Federal Reserve Showing Commitment to Fraud Prevention and Detection?
- Fed elevates consumer fraud to systemic risk, demanding stronger bank‑level defenses.
- Banks must invest in data, analytics, and collaboration to counter rising fraud.
- Fed plans new tools, guidance, and standardized fraud vocabulary to improve detection.
Coming off the recent publishing of their Financial Services Risk Officer Survey, the Federal Reserve’s has taken the next step in spotlighting the fraud challenges by elevating consumer fraud as a priority issue -- a clear signal that fraud risk has become a systemic concern, not just a customer-service problem. For banks and payments providers, this shift should accelerate investments in data, analytics, and collaboration across the ecosystem.
In remarks this week reported by PYMNTS.com, Federal Reserve Vice Chair for Supervision Michelle W. Bowman framed consumer fraud as a direct threat to the integrity and reliability of the financial system. Nearly every fraud event now touches a bank account or payment, blurring lines between “consumer scams” and “core payments risk.” The FED is reviewing more than 250 comment letters gathered with the FDIC and OCC to inform new guidance and resources for banks.
The Fed’s 2025 “Survey of Household Economics and Decisionmaking” found that 21% of American adults experienced financial fraud or scams in 2024, Bowman said.
Additionally, non‑card fraud generated an estimated net loss of roughly $63 billion for consumers. More than half of those non‑card events involved a bank account product, and nearly 40% of reported losses flowed through bank transfers and payments.
Why Trust Matters
The relationship between consumers their financial institutions must be built on a strong foundation of trust. Ms. Bowman notes that "our banking system runs on trust — the belief that accounts are secure and customers can transfer money safely and reliability.”
A recently published infographic from the American Bankers Association displays how deep the trust goes:
- 9 in 10 agree their bank takes proactive steps to protect them from fraud/scams
- 3 in 4 believe their bank does more than businesses in other industries to protect them from fraud/scams
- 3 in 5 received a fraud alert from their bank alerting them to suspicious activity
- 96% found their bank’s fraud alerts valuable
- 60% are concerned with government regulations stopping all messages, including fraud alerts
Unfortunately, when an individual is a victim of fraud, it typically leads to an emotional response; many of the victims blame their financial institutions even when the FI holds none of the responsibility.
Modernizing Fraud Detection
The US Government is looking to put "their money where their mouth is." In addition to the Fed’s collaboration with state and local partners to combat fraud, Ms. Bowman highlighted that Treasury Secretary Scott Bessent and Federal Communications Commission Chairman Brendan Carr are planning a public-private roundtable.
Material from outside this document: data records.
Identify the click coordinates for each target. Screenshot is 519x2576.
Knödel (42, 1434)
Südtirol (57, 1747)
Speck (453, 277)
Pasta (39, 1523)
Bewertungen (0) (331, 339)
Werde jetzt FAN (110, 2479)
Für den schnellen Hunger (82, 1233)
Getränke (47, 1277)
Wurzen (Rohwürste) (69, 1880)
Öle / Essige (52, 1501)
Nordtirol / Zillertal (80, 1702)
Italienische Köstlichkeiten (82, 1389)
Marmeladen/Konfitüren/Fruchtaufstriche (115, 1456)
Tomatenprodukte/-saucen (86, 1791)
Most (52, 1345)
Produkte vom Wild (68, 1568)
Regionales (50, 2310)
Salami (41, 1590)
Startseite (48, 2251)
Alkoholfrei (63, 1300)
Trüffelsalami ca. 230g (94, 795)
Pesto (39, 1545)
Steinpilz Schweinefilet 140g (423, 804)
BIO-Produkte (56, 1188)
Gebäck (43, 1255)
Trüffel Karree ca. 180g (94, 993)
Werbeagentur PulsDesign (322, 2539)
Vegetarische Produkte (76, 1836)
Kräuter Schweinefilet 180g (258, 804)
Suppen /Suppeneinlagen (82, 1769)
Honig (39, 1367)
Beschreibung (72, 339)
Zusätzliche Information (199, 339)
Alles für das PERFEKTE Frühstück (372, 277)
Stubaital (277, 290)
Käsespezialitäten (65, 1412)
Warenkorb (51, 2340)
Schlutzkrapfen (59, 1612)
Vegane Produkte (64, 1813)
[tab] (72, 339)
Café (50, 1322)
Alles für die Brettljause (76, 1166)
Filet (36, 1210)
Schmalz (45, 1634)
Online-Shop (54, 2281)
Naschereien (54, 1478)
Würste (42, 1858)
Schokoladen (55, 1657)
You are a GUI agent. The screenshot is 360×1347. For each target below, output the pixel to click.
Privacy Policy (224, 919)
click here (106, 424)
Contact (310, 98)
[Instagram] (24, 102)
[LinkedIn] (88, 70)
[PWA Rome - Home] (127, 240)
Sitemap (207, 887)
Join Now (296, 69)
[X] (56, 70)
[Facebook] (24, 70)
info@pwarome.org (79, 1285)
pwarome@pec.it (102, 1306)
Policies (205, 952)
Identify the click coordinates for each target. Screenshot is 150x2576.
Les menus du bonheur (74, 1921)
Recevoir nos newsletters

During this session, participants will be invited to share effective fraud prevention strategies and provide input on how the government can further support these efforts.
Furthermore, the Fed is strengthening the fraud-related tools and services it offers to banks across its payment platforms. Ms. Bowman noted that the Fed is partnering with the banking industry to establish a common vocabulary for different types of fraud, enabling institutions to more effectively identify and combat these schemes.
On the banking side, it's become more important than ever to strengthen fraud defenses with the latest technologies, including AI. Many banks are seeing fraud detection rates of over 95% for payments like checks by leveraging these technologies in a multi-layered framework -- interrogating each check payment with multiple layers of technologies to ensure that the transaction is legitimate.
Unfortunately, fraud and scams show no signs of diminishing; banks and other financial organizations must play their role in combating fraudulent activity.